The British Furniture Confederation (BFC) is a lobby group that represents the furniture and bed making industries of the United Kingdom. It ensures that the views of its members are heard by Parliamentarians and government Ministers and is active in Westminster working on behalf of the industry.

Structure

The BFC was founded in 2006 under the chairmanship of Martin Jourdan. It brought together an alliance of trade associations and unions to speak with a single voice to government. The BFC’s founder members included the British Contract Furnishers Association/ Office Furniture Manufacturers Association (BCFA/OFFMA), British Furniture Manufacturers (BFM), ProSkills, the Furniture Industry Research Association (FIRA), the National Bed Federation (NBF), the Worshipful Company of Furniture Makers (WCFM), the Association of Master Upholsterers & Soft Furnishers (AMUSF), and the General & Municipal Boilermakers Union.

After restructuring in the summer of 2008 its slimmed down Executive Board became responsible for the daily decision making of the group. The Board now consists of Chairman Martin Jourdan, Jessica Alexander (NBF), Roger Mason (BFM), Hayden Davies (FIRA) and Peter Smith (BCFA). The BFC’s Company Secretary is Pete Beele (FIRA).

# [Data extract]
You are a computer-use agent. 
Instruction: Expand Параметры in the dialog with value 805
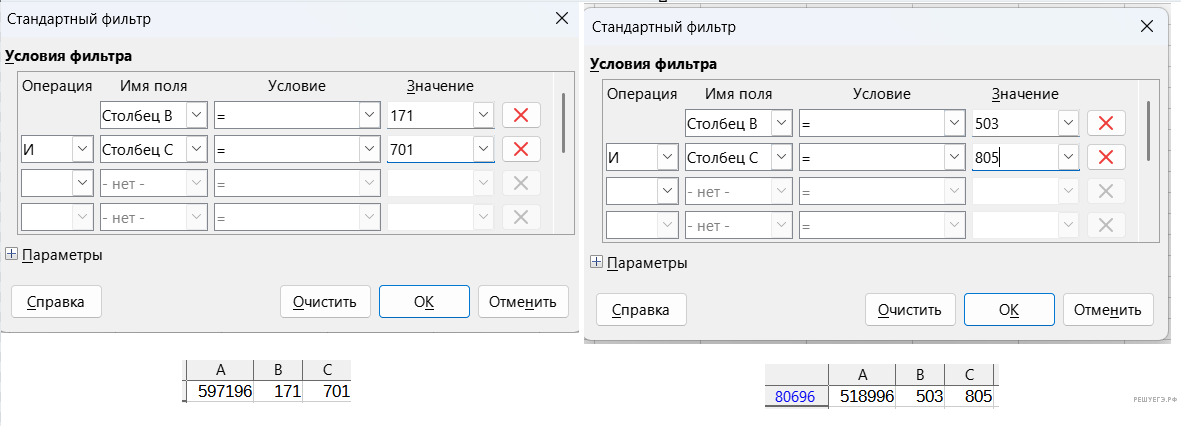[597, 262]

# [Set exercise 1]
Answer these questions using the text on the British Furniture Confederation:
(a) In what year was the BFC founded?
(b) When did the BFC go through restructuring?
(c) Who serves as the BFC's Company Secretary?
# [Set exercise 2]
Carry on the text about the British Furniture Confederation from its last sentence.
The lines above come from a different source than the text.

# [Task result 1]
(a) 2006
(b) In the summer of 2008
(c) Pete Beele (FIRA)

# [Task result 2]
The Executive meets in London every two months to discuss issues of concern facing the industry. Along with consultants from public affairs firm PoliticsDirect they plan the BFC’s response to government announcements, initiatives and legislation, as well as general political issues affecting the industry.

Issues of interest

The BFC seeks to lobby the government on a number of issues affecting the furniture industry.  It has met with Government Ministers, their relevant Shadows and Members of Parliament from across the political spectrum to lobby on a wide range of issues, such as access to European Union Funding, procurement of furniture, skills provision, and business support for the UK furniture industry.

All Party Parliamentary Furniture Group

The BFC is a prominent member of the All-Party Parliamentary Group on Furniture, an association of MPs, Lords and industry representatives who seek to promote the sector within Westminster. The Furniture Group is chaired by Madeleine Moon MP (Bridgend) and meets on a twice monthly basis in the House of Commons when Parliament is sitting.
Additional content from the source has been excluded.